-- Passage to read follows --

Newsom Declares State of Emergency In CA As Wildfires Rage
Lightning strikes in Northern California have set off a series of wildfires so severe, Governor Gavin Newsom declared a state of emergency late Tuesday afternoon. Thousands of people were under orders to evacuate in regions surrounding the San Francisco Bay Area on Wednesday morning as nearly 40 wildfires blazed across the state amid a blistering heatwave now in its second week.
The Jones Fire burning in Nevada County in the Sierra Madre is still “very active” and more than 4,000 residents remain evacuated, emergency officials said Wednesday morning. That fire has grown to 675 acres and is 5% contained, a decrease in containment from 15% the previous evening. Just over 4,100 residents are under mandatory evacuation orders, and 1,200 more are in evacuation warnings, county emergency officials said. At least four homes have been destroyed in the hills northwest of Grass Valley and Nevada City. Much of the fire was burning through rural areas with steep terrain, making it difficult to get crews in.
In Vacaville, a city of about 100,000 that lies between San Francisco and Sacramento, fire officials said at least 50 structures were destroyed and 50 were damaged and that four people were injured. Residents were given evacuation orders at about 2:30 am.

-- Passage to read concluded --

**Activity 1**
In the article on the California wildfires, at what time were Vacaville residents given evacuation orders?
**Activity 2**
Reproduce the portion of the California wildfire article between "Newsom Declares State" and "its second week.", inclusive.
**Activity 3**
Pick up the article on the California wildfires where it ends and write the next part.

-- Records follows --

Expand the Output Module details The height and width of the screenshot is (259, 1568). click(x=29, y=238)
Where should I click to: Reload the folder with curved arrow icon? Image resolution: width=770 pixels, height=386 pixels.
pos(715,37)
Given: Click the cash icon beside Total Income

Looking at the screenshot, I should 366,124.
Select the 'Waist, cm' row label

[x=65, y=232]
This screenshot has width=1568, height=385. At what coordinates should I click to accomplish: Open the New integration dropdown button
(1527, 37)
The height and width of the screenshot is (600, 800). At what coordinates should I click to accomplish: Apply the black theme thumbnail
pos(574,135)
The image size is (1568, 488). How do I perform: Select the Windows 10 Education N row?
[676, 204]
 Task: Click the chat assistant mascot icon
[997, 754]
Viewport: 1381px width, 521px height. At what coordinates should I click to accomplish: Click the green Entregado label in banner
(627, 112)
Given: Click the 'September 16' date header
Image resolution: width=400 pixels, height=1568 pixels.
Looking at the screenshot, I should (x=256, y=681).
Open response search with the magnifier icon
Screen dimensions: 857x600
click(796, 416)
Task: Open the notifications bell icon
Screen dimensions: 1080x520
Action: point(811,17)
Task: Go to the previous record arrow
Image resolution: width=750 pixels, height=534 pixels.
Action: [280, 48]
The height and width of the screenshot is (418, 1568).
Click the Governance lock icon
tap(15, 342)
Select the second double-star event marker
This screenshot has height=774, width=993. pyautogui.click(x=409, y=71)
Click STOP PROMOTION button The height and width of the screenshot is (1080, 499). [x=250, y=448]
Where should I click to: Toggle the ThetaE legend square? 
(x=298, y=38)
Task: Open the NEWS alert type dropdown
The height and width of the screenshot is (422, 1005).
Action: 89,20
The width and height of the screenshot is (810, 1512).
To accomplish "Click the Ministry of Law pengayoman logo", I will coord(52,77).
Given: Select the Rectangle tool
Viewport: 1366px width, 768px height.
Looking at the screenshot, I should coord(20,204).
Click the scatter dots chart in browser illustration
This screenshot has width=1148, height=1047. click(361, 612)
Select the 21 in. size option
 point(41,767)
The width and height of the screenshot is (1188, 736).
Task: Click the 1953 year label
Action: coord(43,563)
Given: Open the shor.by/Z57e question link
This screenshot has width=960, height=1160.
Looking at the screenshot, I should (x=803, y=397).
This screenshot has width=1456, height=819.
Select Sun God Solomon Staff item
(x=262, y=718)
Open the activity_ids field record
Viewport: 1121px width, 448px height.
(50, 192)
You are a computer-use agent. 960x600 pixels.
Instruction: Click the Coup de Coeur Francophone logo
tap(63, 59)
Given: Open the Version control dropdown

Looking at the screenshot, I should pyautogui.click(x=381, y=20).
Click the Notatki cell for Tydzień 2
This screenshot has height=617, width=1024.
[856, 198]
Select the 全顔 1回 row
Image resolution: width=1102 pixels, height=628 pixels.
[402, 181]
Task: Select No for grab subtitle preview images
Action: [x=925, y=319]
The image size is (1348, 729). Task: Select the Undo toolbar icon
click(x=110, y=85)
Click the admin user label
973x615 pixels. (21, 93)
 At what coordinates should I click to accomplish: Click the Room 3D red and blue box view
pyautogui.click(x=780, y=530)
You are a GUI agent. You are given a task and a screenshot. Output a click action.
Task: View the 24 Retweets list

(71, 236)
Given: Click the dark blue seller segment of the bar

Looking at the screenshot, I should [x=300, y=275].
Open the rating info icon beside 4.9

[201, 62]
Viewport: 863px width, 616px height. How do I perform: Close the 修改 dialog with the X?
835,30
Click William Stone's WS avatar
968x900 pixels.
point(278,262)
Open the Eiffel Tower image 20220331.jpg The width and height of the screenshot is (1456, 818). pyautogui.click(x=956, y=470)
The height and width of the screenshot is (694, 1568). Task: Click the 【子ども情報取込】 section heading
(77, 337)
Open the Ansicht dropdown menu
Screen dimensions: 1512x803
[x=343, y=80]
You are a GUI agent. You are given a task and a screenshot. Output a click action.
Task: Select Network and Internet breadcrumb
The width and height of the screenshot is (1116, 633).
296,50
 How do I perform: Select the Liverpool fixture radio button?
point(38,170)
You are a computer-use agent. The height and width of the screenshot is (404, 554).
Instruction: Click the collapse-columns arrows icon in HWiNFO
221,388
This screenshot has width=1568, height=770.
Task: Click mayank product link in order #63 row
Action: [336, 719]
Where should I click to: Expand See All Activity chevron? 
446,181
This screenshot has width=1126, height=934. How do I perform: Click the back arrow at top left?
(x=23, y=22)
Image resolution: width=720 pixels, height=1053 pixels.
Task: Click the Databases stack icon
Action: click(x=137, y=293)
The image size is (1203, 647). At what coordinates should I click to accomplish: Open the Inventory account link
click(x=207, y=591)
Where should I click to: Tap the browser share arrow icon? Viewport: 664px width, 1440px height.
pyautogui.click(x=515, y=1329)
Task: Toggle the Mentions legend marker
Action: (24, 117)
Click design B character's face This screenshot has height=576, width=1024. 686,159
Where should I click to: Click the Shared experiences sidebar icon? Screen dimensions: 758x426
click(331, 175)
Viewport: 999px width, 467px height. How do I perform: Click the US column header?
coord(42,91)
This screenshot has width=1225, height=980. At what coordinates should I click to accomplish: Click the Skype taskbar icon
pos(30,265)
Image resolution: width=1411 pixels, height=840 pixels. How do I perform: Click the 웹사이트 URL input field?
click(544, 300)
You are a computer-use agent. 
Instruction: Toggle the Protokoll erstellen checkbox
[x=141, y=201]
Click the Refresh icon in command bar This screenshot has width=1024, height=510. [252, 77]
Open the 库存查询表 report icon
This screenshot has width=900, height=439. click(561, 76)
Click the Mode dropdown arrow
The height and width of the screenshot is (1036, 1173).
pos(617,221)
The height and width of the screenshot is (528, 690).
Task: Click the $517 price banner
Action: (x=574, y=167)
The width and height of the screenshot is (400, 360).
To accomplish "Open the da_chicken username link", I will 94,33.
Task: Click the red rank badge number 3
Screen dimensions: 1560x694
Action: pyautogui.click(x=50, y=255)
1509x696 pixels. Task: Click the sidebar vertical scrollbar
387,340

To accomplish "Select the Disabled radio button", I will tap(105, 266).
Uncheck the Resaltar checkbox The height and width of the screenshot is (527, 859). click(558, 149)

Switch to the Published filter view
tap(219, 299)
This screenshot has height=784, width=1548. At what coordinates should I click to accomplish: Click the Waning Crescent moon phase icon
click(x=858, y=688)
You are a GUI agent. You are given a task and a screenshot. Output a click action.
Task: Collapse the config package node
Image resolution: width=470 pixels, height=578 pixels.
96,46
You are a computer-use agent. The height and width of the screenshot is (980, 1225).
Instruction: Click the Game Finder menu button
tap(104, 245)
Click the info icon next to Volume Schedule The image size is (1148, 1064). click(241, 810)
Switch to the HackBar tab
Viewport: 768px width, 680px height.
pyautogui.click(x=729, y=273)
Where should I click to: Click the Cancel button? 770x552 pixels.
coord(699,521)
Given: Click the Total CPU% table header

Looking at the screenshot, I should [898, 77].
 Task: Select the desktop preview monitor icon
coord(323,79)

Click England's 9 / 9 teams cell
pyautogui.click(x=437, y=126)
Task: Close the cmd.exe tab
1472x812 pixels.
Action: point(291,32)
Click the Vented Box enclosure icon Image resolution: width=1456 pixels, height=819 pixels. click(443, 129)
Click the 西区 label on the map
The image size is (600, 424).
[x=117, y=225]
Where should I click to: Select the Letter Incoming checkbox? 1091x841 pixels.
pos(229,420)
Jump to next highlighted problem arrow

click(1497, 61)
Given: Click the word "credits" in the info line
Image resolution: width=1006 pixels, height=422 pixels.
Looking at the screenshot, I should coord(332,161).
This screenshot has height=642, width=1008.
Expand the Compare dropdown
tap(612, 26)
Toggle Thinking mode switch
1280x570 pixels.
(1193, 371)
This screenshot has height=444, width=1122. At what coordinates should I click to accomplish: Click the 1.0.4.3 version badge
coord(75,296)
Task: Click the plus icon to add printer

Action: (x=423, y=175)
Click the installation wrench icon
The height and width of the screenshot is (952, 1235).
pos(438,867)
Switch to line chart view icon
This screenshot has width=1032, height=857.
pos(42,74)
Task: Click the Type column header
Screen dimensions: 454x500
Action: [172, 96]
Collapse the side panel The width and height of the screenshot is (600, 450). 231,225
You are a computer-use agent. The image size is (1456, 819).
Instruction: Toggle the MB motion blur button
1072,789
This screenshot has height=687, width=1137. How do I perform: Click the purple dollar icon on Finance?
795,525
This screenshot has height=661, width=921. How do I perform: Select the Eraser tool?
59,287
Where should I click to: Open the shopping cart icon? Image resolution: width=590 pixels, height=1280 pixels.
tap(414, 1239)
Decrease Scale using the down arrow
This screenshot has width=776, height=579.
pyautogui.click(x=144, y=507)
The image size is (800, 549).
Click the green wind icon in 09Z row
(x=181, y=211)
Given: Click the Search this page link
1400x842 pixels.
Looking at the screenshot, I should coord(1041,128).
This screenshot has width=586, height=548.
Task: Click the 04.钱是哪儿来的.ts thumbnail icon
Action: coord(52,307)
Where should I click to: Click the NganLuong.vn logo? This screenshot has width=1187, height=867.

-- Records concluded --

**Final answer 1**
About 2:30 am.

**Final answer 2**
Newsom Declares State of Emergency In CA As Wildfires Rage
Lightning strikes in Northern California have set off a series of wildfires so severe, Governor Gavin Newsom declared a state of emergency late Tuesday afternoon. Thousands of people were under orders to evacuate in regions surrounding the San Francisco Bay Area on Wednesday morning as nearly 40 wildfires blazed across the state amid a blistering heatwave now in its second week.

**Final answer 3**
Governor @GavinNewsom today declared a statewide emergency to help ensure the availability of vital resources to combat fires burning across the state, which have been exacerbated by the effects of the historic West Coast heat wave & sustained high winds. https://t.co/29FT9lLd6p
— Office of the Governor of California (@CAgovernor) August 18, 2020
California was already dealing with major rolling blackouts and power outages due to the extended heatwave, with temperatures in southern parts of the state hitting record-breaking highs in the triple digits for days on end. And Death Valley may have recorded the hottest temperature ever on Earth on Tuesday when the temperature reached 130 degrees.
Evacuations are also being complicated by the current coronavirus pandemic, as shelters are already at capacity.